Ils sont d’autant plus graves que les risques créés par l’homme sont plus nombreux et de diffusion plus rapide à l’autre bout du village planétaire qu’à l’époque de Marco Polo. La connerie a des effets plus importants qu'avant et manque de choses on est beaucoup plus nombreux.
Autre hypothèse, l’événement grave est évoqué hors de l'institution. On peut essayer d'en limiter les dégâts en niant. C’est rarement une bonne idée, ou alors il faut être sûr de son coup. C’est là que l’on voit ceux qui improvisent et ceux qui anticipent les failles possibles...
en offrant dès le départ le moins d’indices à l’adversaire, (avec des soldats non-identifiés par exemple) en freinant (pouvez-vous vraiment identifier le missile qui a abattu cet avion ?) afin de permettre la contre-attaque (l’aviation ukrainienne a des avions d’attaque Su-25).

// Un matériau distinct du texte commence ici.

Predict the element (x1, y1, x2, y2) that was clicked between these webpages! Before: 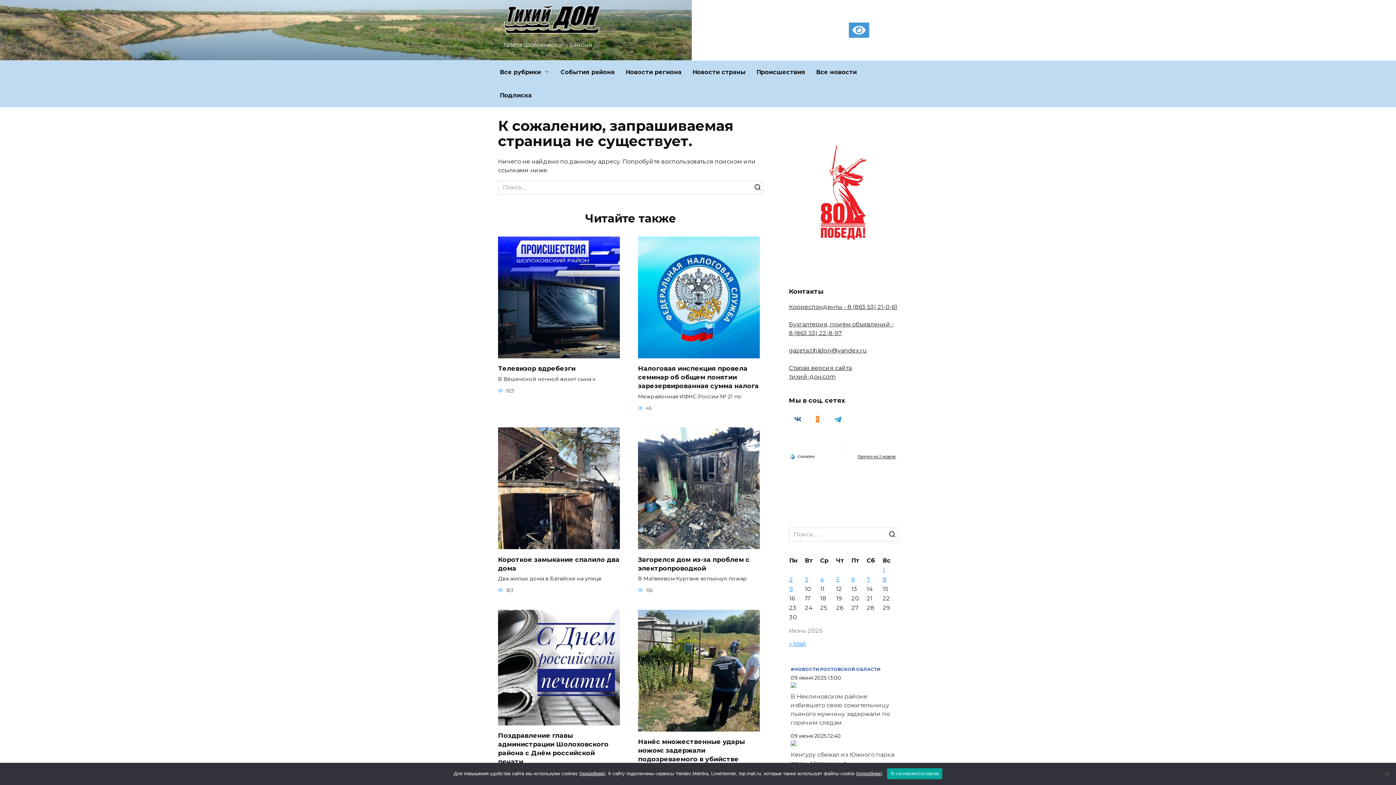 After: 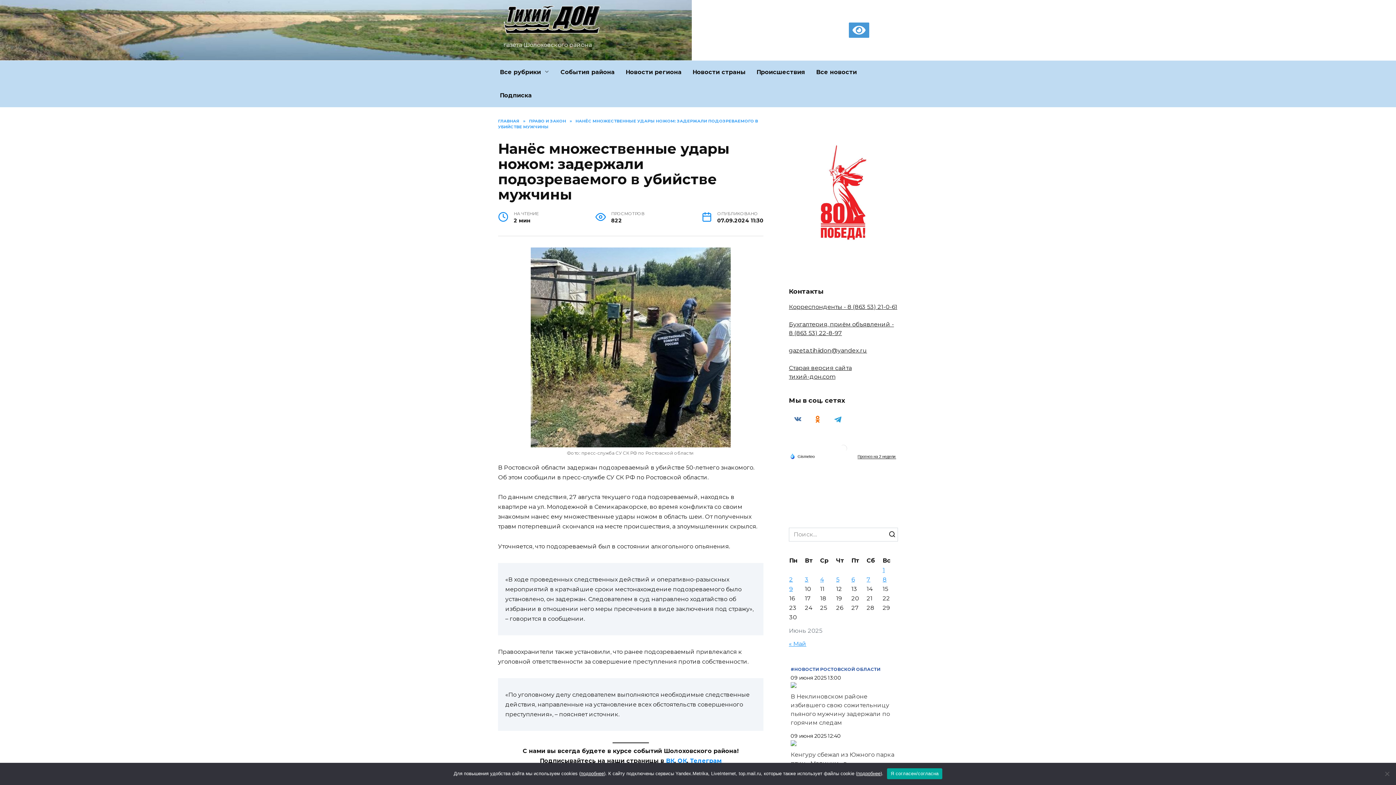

Et les contre-attaques, c’est plus facile lorsqu’elles ont été préparées, qu’il y a des éléments en réserve, des infos, des discours alternatifs, des doutes possibles, etc. tous vrais si possible et qui seront immédiatement relayés en contre-feux par les fans.
Tout cela se prépare et s’organise, nécessite même une structure dédiée qui va bien au-delà de quelques représentants syndicaux sur le plateau de C dans l’air. Il y a ceux qui manœuvrent dans les flux d’informations et ceux qui les subissent.

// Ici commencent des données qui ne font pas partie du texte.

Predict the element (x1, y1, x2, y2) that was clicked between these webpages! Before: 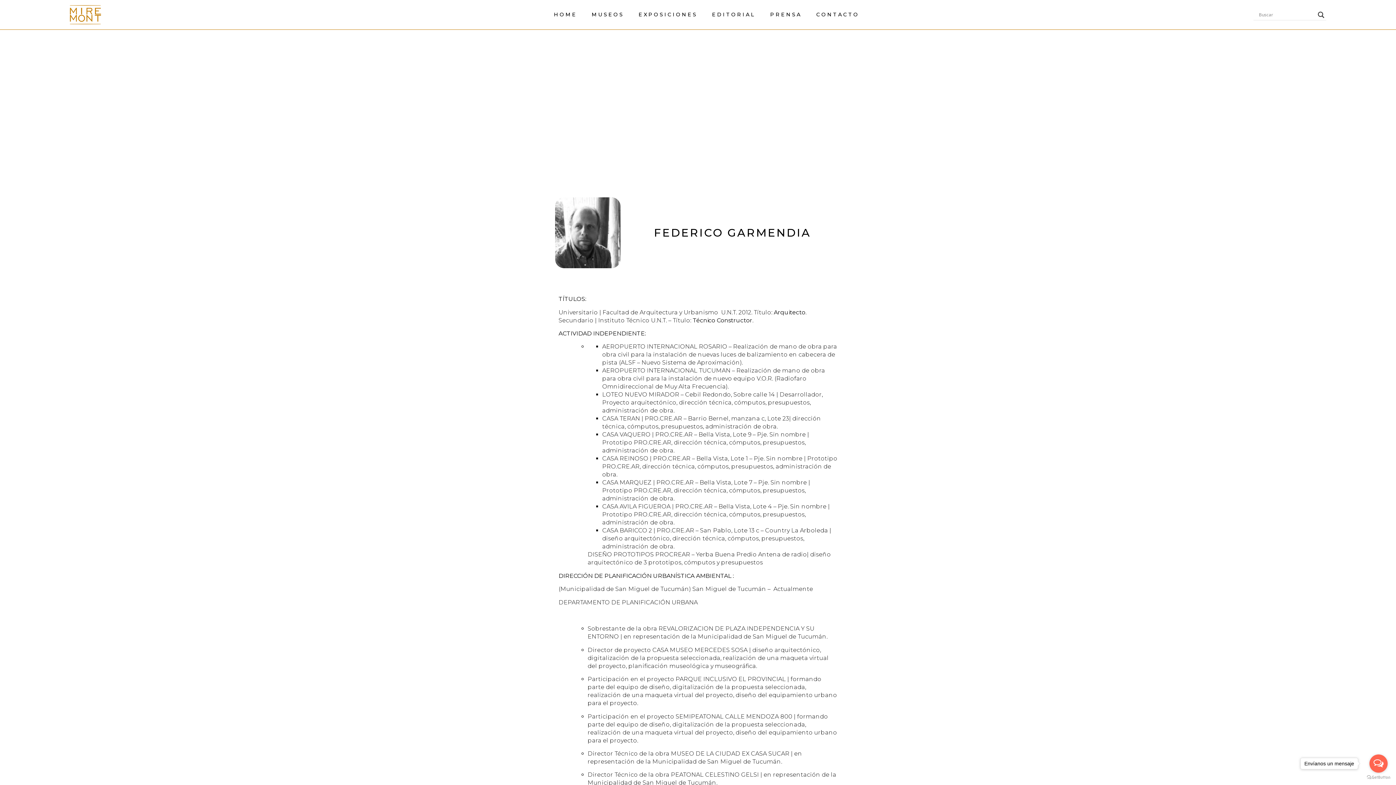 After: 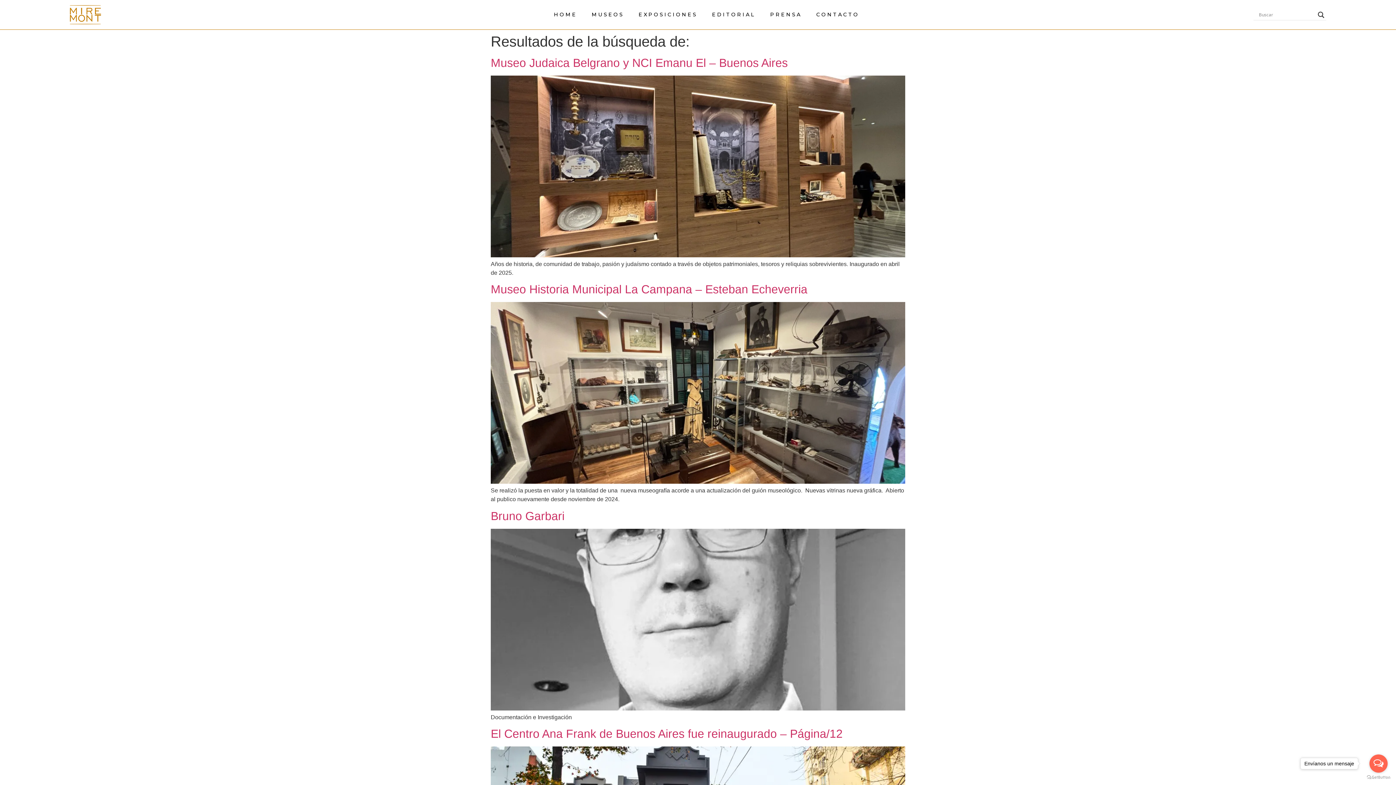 Action: bbox: (1316, 9, 1326, 19) label: Search magnifier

Et puis parfois, la percée est inévitable. La connerie est évidente et visible de tous. Quand j’ai commencé ma carrière militaire, on parlait beaucoup du principe de la calebasse d’eau que l’on jetait tout de suite sur l’incendie naissant avant que celui-ci ne s’étende.

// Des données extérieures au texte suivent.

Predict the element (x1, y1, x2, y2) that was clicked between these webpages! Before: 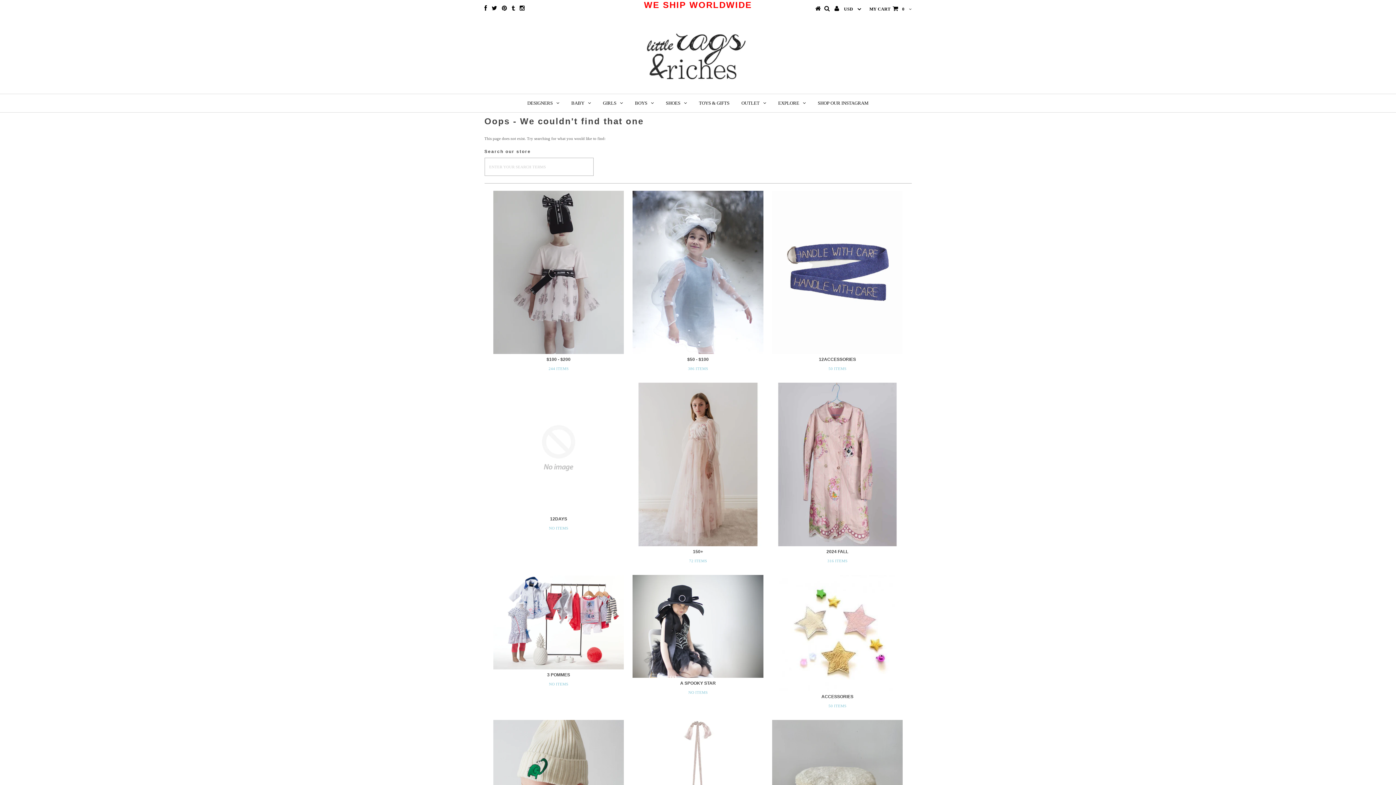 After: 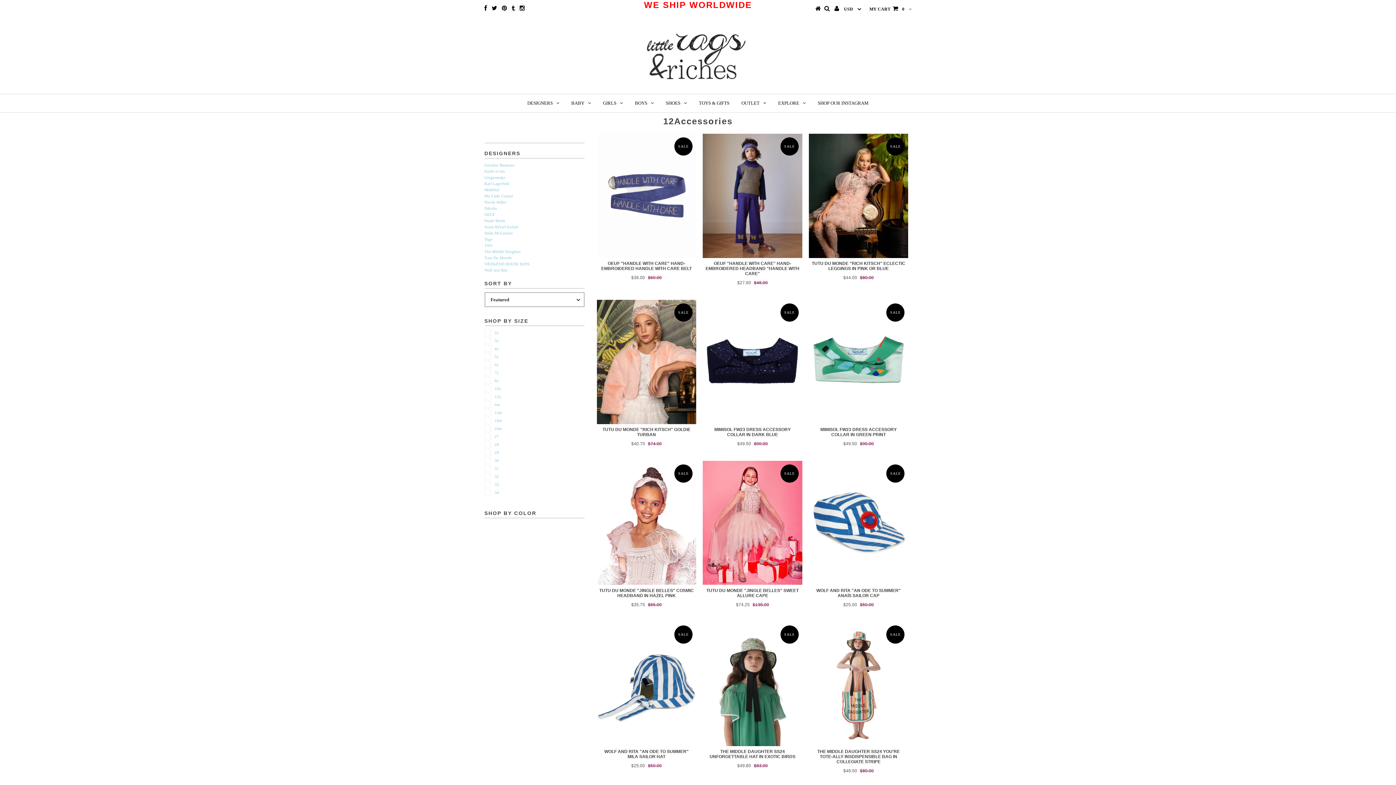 Action: bbox: (772, 190, 903, 354)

En 1978, au coup de sifflet présidentiel (parfois un peu hésitant) des avions Jaguar fonçaient au nord de la Mauritanie pour détruire des raids du Polisario, le 2e REP sautait sur Kolwezi et les groupements de Tacaud écrasaient les forces rebelles au centre du Tchad.
Face à une connerie constatée, la calebasse d’eau est encore le meilleur procédé, en admettant bien sûr que la chaîne de commandement soit avertie et qu’une décision soit prise et pas forcément par l’échelon le plus élevé lorsque la vitesse prime et que les choses sont claires.
Il y a eu connerie évidente ? D’accord ! Traitement de ses effets, premières mesures, poursuite rapide de l’enquête par un élément insensible aux effets de ses résultats, publication ouverte de l’enquête, sanctions éventuelles, transmission éventuelle du dossier à la justice.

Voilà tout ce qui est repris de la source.